**TEXTE EXTRAIT**
# # # # # # #
2- Personne n’aurait intérêt à ce que la croissance chinoise ralentisse trop vite et trop fort, ni la Chine ni ses partenaires, rappelle le rapport. Ce qui suggère que, dans «le cadre du G20 comme dans les relations bilatérales avec la Chine, il va falloir mettre le curseur au bon endroit entre la logique de concurrence et la logique de coopération, sans naïveté ni à l’inverse excès de méfiance».

Si la Chine a subi le contrecoup de la crise mondiale de 2008, elle a su faire face par un plan de relance de très grande ampleur. Elle a retrouvé dès le printemps 2010 un taux de croissance à deux chiffres. A plus long terme, «le rééquilibrage de la croissance chinoise constitue l’une des clés, peut être la plus importante, qui décidera de la sortie de crise. La Chine est devenue le premier fournisseur de l’Europe, l’Europe, le deuxième fournisseur de la Chine : c’est dire qu’il n’y a pas de partenariat commercial plus important».

Malgré cela, la Chine inquiète, indique le rapport. «Sa masse en fait l’une des économies dominantes de la planète, alors qu’une bonne partie de sa population est encore très pauvre. La rapidité de ses progrès oblige ses partenaires à s’adapter constamment : il faut à la fois réagir à une concurrence toujours plus large, y compris dans des productions à plus forte valeur ajoutée, il faut aussi en permanence saisir de nouvelles opportunités».
# # # # # # #
**DONNÉES FOURNIES**

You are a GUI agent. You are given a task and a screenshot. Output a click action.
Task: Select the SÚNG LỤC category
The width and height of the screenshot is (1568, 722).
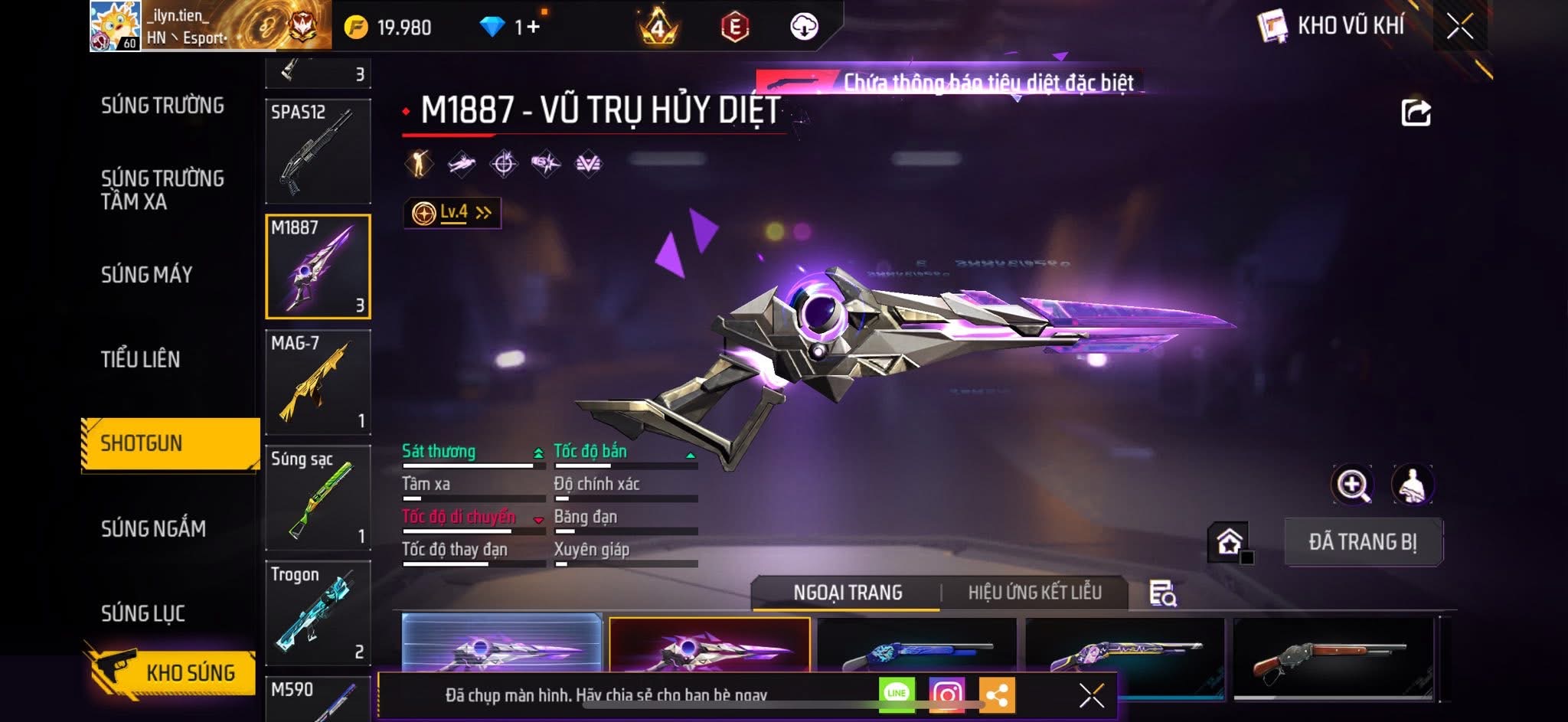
# # # # # # #
**ÉNONCÉ**
Répondez à ces questions d'après le texte sur la croissance chinoise.
(a) Selon le rapport, qui n'aurait intérêt à ce que la croissance chinoise ralentisse trop vite et trop fort ?
(b) Par quel moyen la Chine a-t-elle fait face au contrecoup de la crise mondiale de 2008 ?
(c) Que dit le rapport d'une bonne partie de la population chinoise ?
Les données n'ont aucun lien avec le texte.

**CORRIGÉ COMPLET**
(a) Personne : ni la Chine ni ses partenaires.
(b) Par un plan de relance de très grande ampleur.
(c) Elle est encore très pauvre.